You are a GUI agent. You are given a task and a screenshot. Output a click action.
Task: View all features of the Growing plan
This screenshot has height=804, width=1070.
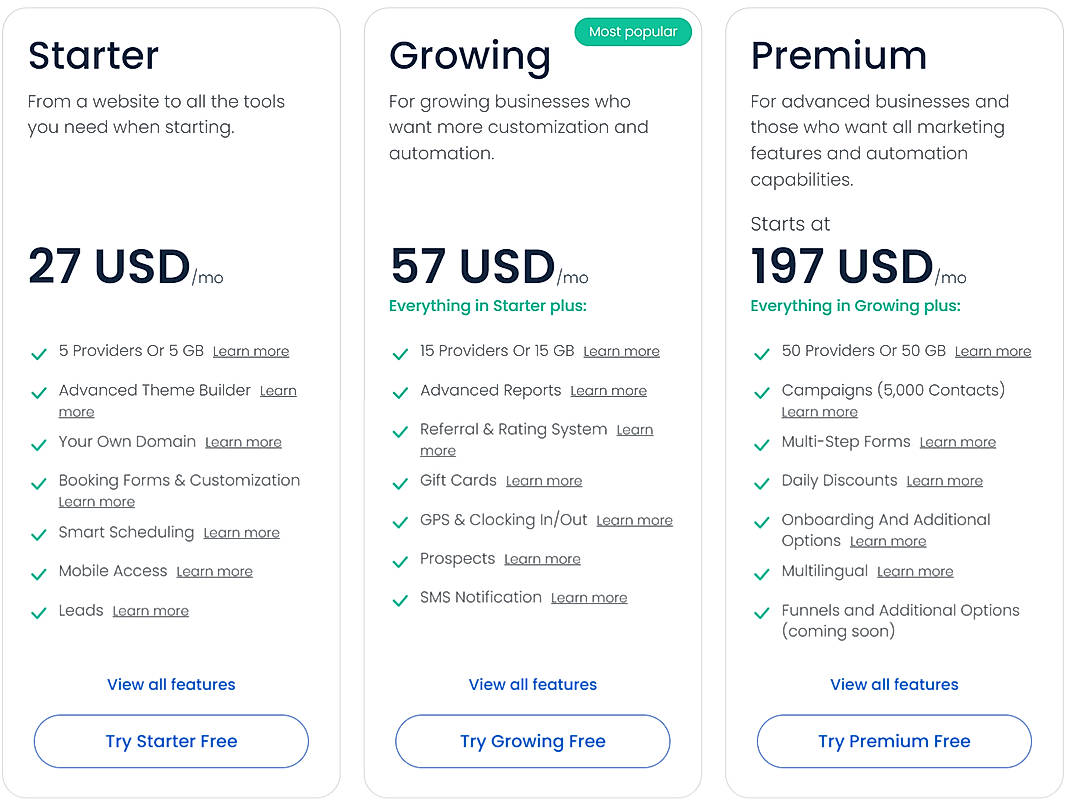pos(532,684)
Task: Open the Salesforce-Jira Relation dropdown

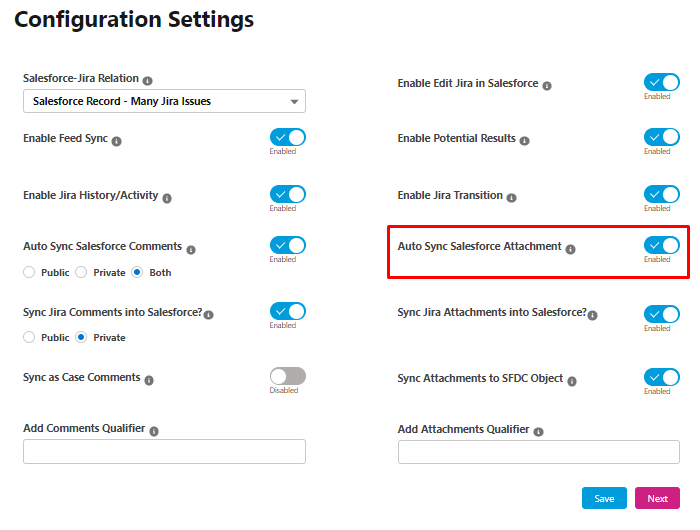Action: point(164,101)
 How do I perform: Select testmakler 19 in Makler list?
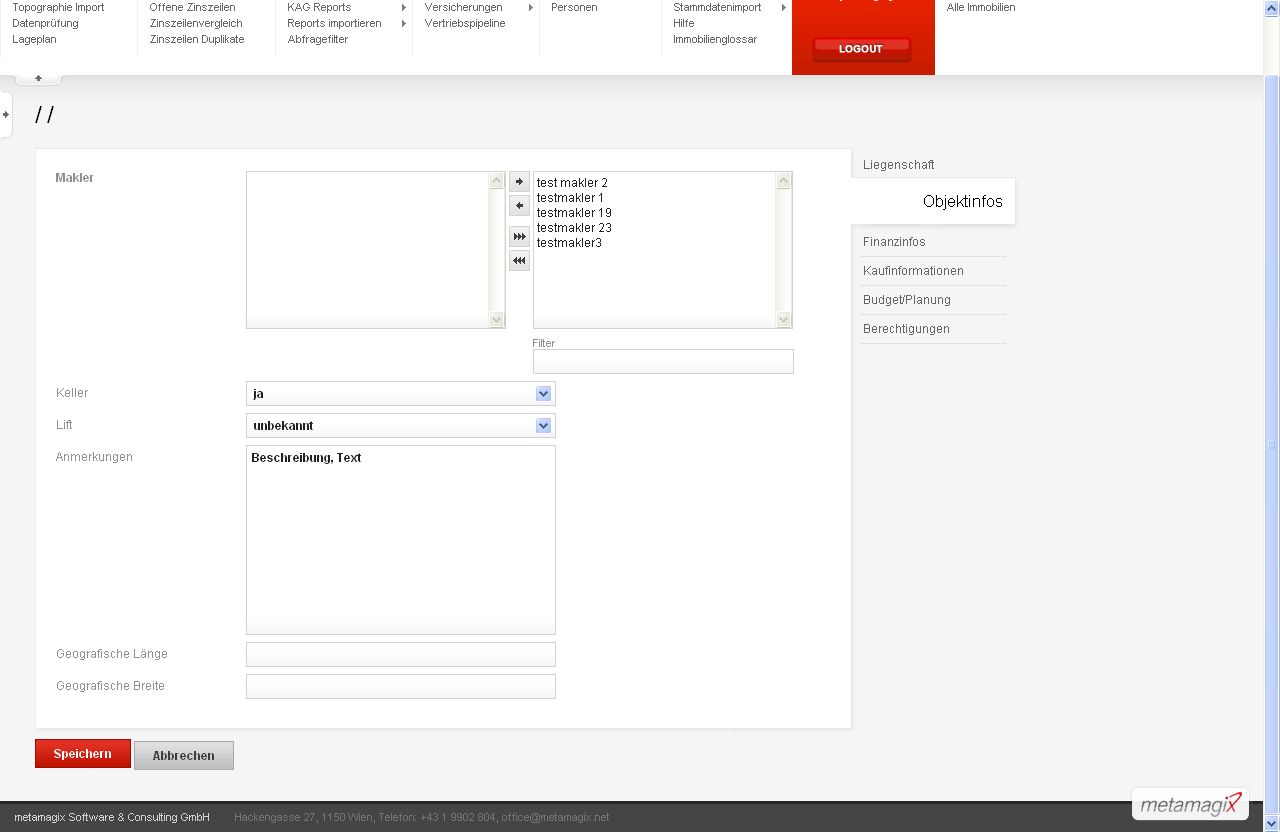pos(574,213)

--- --- ---

**EXERCISE**
Repeat each line of the material exactly, please, and skip every picture.

**ANSWER SECTION**
You are a GUI agent. You are given a task and a screenshot. Output a click action.
Task: View all features of the Growing plan
This screenshot has height=804, width=1070.
pos(532,684)
Task: Open the Salesforce-Jira Relation dropdown

Action: point(164,101)
 How do I perform: Select testmakler 19 in Makler list?
pos(574,213)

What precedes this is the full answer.